Copy and paste the output below `cloud-init user data` to **Machine Pools >Show Advanced > User Data**.

  1. Set up cloud-provider-config.

    The cloud-provider-config should be created after you apply the above cloud-init user data.

    You can check again on the path /var/lib/rancher/rke2/etc/config-files/cloud-provider-config.

note

If you want to change the cloud-provider-config path, you should update the cloud-init user data.

  1. Install Harvester CSI Driver.

    Install the Harvester CSI Driver chart from the Rancher marketplace. (Note: by default, you do not need to change the cloud-config path).

By following the above steps, you should be able to see those CSI driver pods are up and running, and you can verify it by provisioning a new PVC using the default storageClass harvester..

Deploying with Harvester K3s Node Driver

You can follow the Deploy Harvester CSI Driver steps described in the RKE2 section for Prerequisites

The only difference is that you need to change the script command as follows:

# ./generate_addon_csi.sh <serviceaccount name> <namespace> k3s

Passthrough Custom StorageClass

Starting with Harvester CSI driver v0.1.15, you can create a PersistentVolumeClaim (PVC) based on a different StorageClass.

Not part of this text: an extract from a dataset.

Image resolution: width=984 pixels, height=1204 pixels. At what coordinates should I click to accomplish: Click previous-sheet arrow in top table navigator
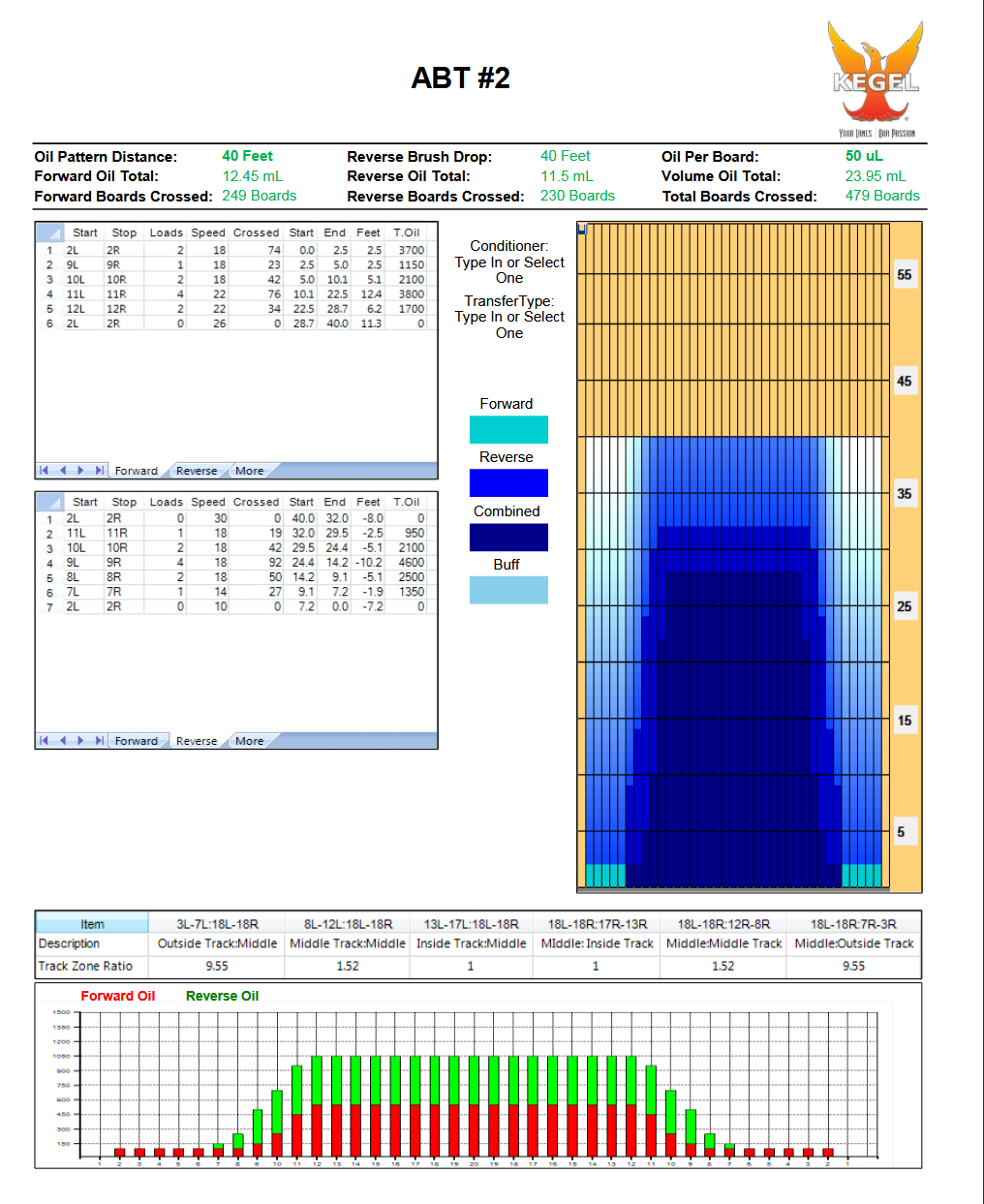click(x=63, y=471)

Harvester CSI driver v0.1.15 is supported out of the box starting with the following RKE2 versions; for RKE1 you need to manually install the CSI driver chart:

  • v1.23.16+rke2r1 and later
  • v1.24.10+rke2r1 and later
  • v1.25.6+rke2r1 and later
  • v1.26.1+rke2r1 and later
  • v1.27.1+rke2r1 and later

Prerequisites

Please add the following additional perquisites to your Harvester cluster. The Harvester CSI driver requires proper RBAC to display error messages. This is important for displaying an error message when creating a PVC with a StorageClass that does not exist, as shown in the following figure.

Perform the following steps to setup RBAC to enable seeing error messages.

  1. Create a new clusterrole named harvesterhci.io:csi-driver with the following manifest.
apiVersion: rbac.authorization.k8s.io/v1
kind: ClusterRole
metadata:
  labels:
    app.kubernetes.io/component: apiserver
    app.kubernetes.io/name: harvester
    app.kubernetes.io/part-of: harvester
  name: harvesterhci.io:csi-driver
rules:
- apiGroups:
  - storage.k8s.io
  resources:
  - storageclasses
  verbs:
  - get
  - list
  - watch
  1. Then create the clusterrolebinding to associate with the new clusterrole with the following manifest.
apiVersion: rbac.authorization.k8s.io/v1
kind: ClusterRoleBinding
metadata:
  name: <namespace>-<serviceaccount name>
roleRef:
  apiGroup: rbac.authorization.k8s.io
  kind: ClusterRole
  name: harvesterhci.io:csi-driver
subjects:
- kind: ServiceAccount
  name: <serviceaccount name>
  namespace: <namespace>

Make sure the serviceaccount name and namespace are the same as your cloud provider. Perform the following steps to see the serviceaccount name and namespace for your cloud provider.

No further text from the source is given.